The busy signal is standard until 9:30 a.m., at which point a recording will inform you that the representatives’ “call volumes are full for the day” (in other words, call the next day), or that you will receive a call back in “greater than three hours.” I have not received a call back in two weeks.
Obviously, our politicians don’t care about the people who fund their salaries. Needless to say, I have lost faith in our government to help us when we need it. As I listen to the same recording over and over, it is quite clear we need to get our elected officials out of office.
TERRY ALLEN
LAS VEGAS
Reid exemption
To the editor:
Is anyone really surprised that our dichotomy of a senator, Harry Reid, exempted members of his staff from the hell that is Obamacare (Thursday Review-Journal)? Several weeks ago, good ol’ Harry trumpeted, “Get used to it, it’s the law of the land.”

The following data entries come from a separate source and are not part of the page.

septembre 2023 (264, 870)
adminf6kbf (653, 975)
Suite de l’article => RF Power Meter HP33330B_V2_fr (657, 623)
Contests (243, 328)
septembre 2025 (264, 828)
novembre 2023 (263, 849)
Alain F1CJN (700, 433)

Perhaps he should have added, “except for those I do not want to impose this farce upon.” Thanks a lot, Sen. Reid, for foisting this terrible legislation upon us by cutting several back-room Democratic deals to ensure its passage.
Now tell us how we can exempt ourselves from this fiasco that you have perpetrated upon America.
GEORGE PUCINE
LAS VEGAS
Property tax cap
To the editor:
I read with great interest the editorial on the property tax cap (Nov. 22 Review-Journal). I am a widow on a fixed income. My house is almost 100 years old and charmingly inconvenient — no furnace, no air conditioning. But it’s paid for and the taxes had been reasonable — until the real estate boom.
Thanks to sound thinking by our legislators in 2005, I have been able to keep my house, even though the taxable and the assessed value more than doubled between 2005 and 2010. My tax bill increased by $75 a year, which I managed to pay. If not for the cap, I could very well have been unable to pay the tax and lost my home as a result. I’m sure I’m not the only one in this situation. Many people will not profit from rising property values, but will instead lose by having to pay higher and higher property taxes.
To mayors Carolyn Goodman of Las Vegas, Andy Hafen of Henderson and John Lee of North Las Vegas, I say to think about the folks in your cities whose incomes do not rise when property vales go up. We need the cap to stay in place so that we can stay in our place.